### How to complete this task
Leaving out every picture, transcribe the lines from the line that contains "Click the bold 3 inch text in the snippet" to the end of the entries below, both ends included.

### Input material
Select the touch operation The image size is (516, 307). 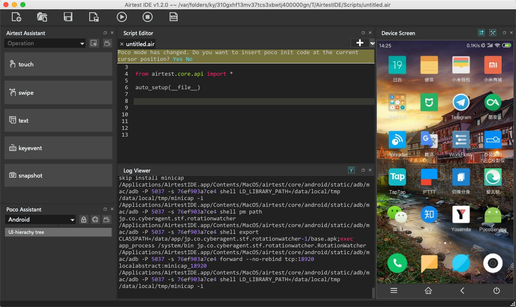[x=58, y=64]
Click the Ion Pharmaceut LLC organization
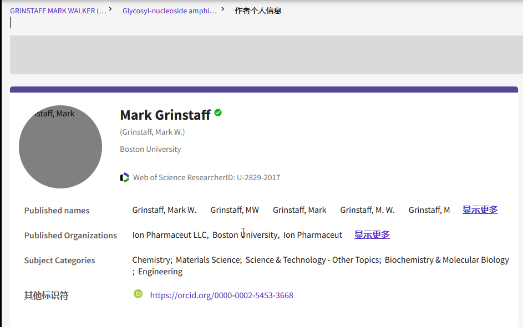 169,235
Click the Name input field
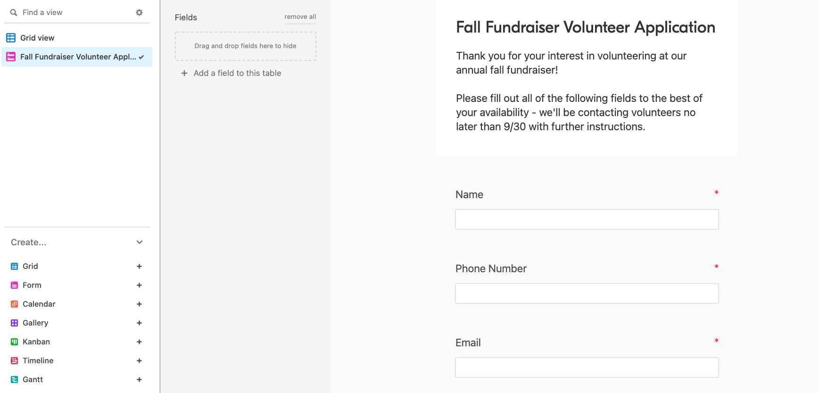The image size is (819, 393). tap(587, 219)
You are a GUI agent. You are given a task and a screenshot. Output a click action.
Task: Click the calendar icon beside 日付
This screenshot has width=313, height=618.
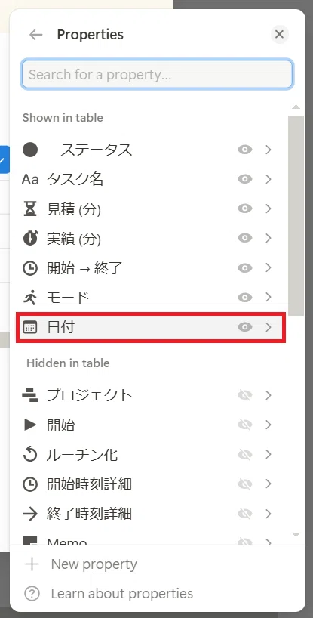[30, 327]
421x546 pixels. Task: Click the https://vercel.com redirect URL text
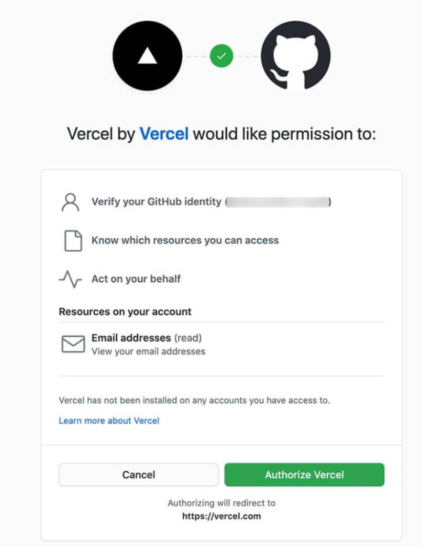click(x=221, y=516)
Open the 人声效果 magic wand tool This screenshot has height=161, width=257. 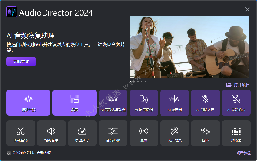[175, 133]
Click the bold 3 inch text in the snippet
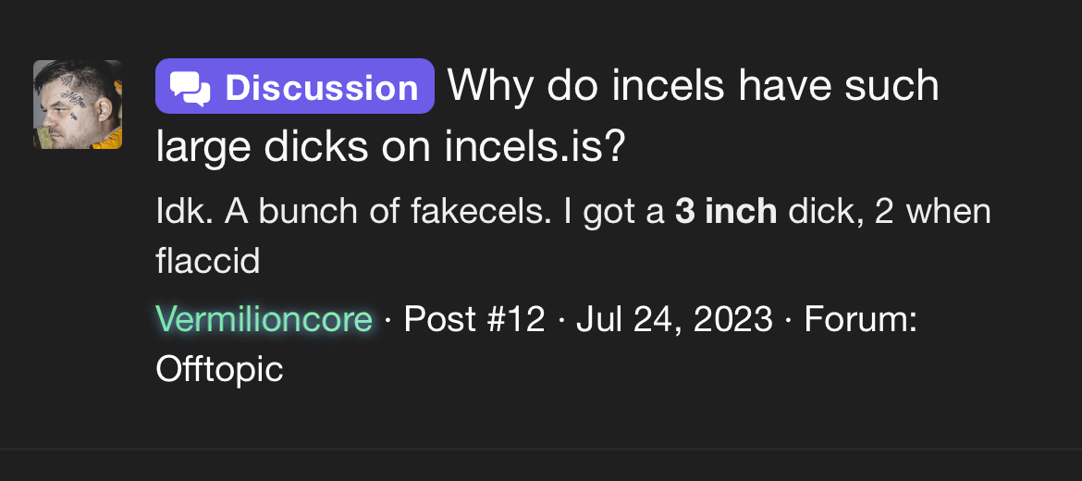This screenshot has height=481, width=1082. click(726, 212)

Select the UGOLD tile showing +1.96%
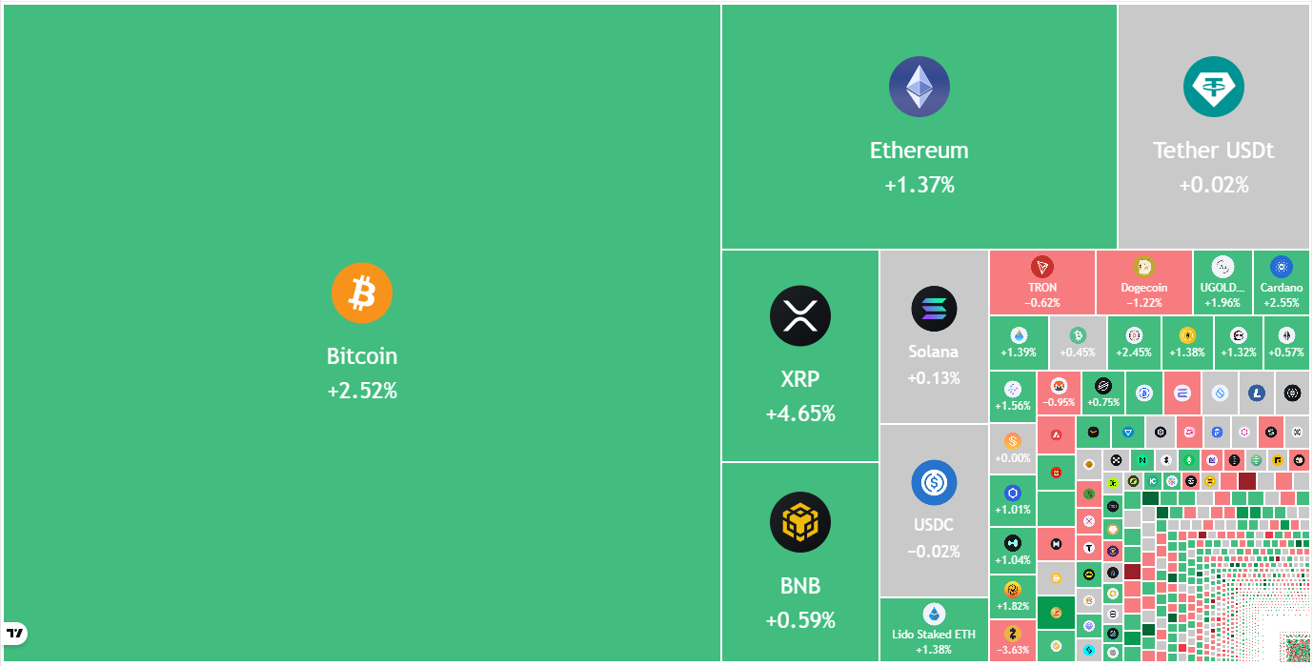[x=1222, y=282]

### Response below
Click the bold 3 inch text in the snippet
This screenshot has height=481, width=1082. click(726, 212)

Select the UGOLD tile showing +1.96%
[x=1222, y=282]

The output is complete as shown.